*TASK ITEM*. Which lines should be repeated? Exactly the one containing "English Poems (268, 2003)" and every line after it through the end of the entries below.

*** Opening of MATERIALS PROVIDED ***

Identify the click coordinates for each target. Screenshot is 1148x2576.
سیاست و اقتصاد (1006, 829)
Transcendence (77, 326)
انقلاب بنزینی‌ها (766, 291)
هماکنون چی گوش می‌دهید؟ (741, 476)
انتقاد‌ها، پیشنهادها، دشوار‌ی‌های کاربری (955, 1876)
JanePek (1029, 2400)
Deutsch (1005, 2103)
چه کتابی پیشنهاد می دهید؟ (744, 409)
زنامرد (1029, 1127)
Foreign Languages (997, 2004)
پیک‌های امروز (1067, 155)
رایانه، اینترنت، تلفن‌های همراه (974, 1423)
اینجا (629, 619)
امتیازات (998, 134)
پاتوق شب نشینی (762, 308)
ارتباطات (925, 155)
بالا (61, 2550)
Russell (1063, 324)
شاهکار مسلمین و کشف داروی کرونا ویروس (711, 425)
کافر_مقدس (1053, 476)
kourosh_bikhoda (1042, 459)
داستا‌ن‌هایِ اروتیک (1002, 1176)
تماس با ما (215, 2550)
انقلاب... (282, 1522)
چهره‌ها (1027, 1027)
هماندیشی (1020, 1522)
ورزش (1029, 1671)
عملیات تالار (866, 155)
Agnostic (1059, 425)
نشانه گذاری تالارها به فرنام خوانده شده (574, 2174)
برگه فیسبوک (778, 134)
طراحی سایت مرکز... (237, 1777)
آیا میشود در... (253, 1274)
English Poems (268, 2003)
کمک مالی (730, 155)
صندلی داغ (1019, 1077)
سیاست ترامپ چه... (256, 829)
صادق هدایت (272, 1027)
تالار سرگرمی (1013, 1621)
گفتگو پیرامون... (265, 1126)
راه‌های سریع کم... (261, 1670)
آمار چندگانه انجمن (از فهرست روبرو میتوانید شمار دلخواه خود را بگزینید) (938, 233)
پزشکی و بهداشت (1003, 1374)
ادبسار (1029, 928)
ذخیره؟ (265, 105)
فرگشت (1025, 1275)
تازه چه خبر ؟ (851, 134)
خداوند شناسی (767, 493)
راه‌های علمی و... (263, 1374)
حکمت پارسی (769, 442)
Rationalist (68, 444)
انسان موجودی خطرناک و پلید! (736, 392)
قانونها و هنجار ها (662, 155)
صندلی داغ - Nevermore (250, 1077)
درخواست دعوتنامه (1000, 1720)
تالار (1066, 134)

*** Close of MATERIALS PROVIDED ***

*EXERCISE SOLUTION*.
English Poems (268, 2003)
کمک مالی (730, 155)
صندلی داغ (1019, 1077)
سیاست ترامپ چه... (256, 829)
صادق هدایت (272, 1027)
تالار سرگرمی (1013, 1621)
گفتگو پیرامون... (265, 1126)
راه‌های سریع کم... (261, 1670)
آمار چندگانه انجمن (از فهرست روبرو میتوانید شمار دلخواه خود را بگزینید) (938, 233)
پزشکی و بهداشت (1003, 1374)
ادبسار (1029, 928)
ذخیره؟ (265, 105)
فرگشت (1025, 1275)
تازه چه خبر ؟ (851, 134)
خداوند شناسی (767, 493)
راه‌های علمی و... (263, 1374)
حکمت پارسی (769, 442)
Rationalist (68, 444)
انسان موجودی خطرناک و پلید! (736, 392)
قانونها و هنجار ها (662, 155)
صندلی داغ - Nevermore (250, 1077)
درخواست دعوتنامه (1000, 1720)
تالار (1066, 134)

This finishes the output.